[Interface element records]
## begin

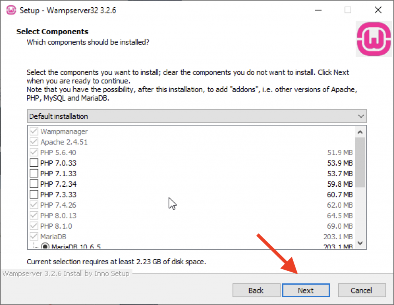Cancel the Wampserver installation
Image resolution: width=394 pixels, height=305 pixels.
point(362,290)
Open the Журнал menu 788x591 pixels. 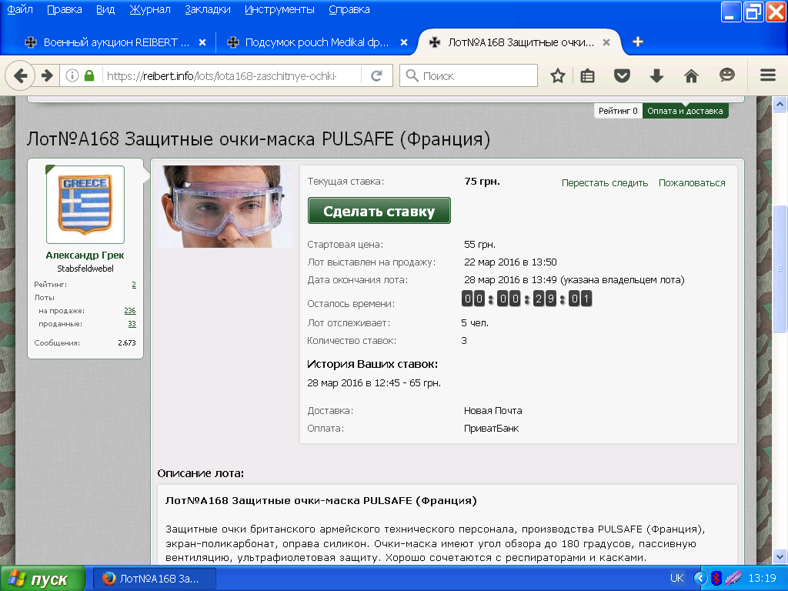point(150,9)
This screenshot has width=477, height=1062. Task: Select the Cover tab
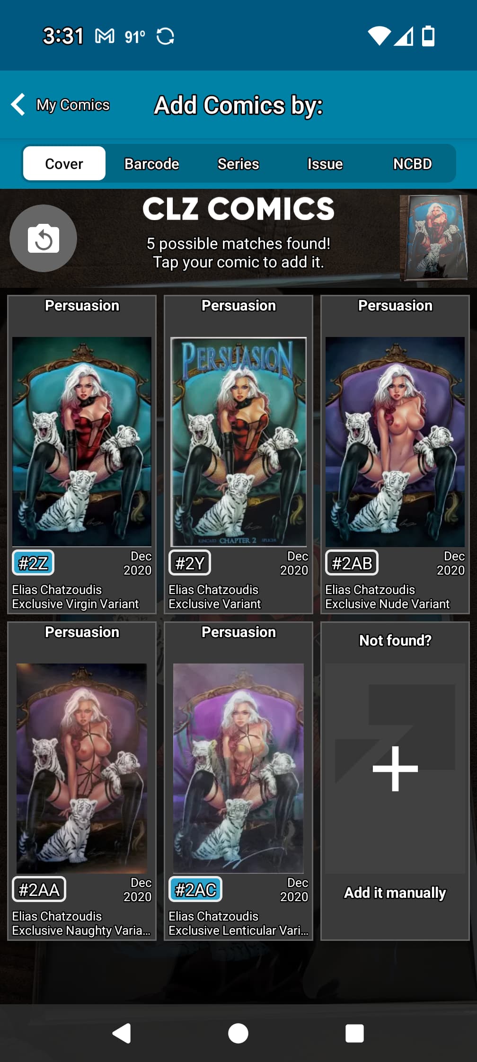coord(64,164)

## end

**Directive**
Write out, word for word, the lines from the one containing "This screenshot has" through the final line, omitting the pictures.

**Exercise answer**
This screenshot has width=477, height=1062. Task: Select the Cover tab
coord(64,164)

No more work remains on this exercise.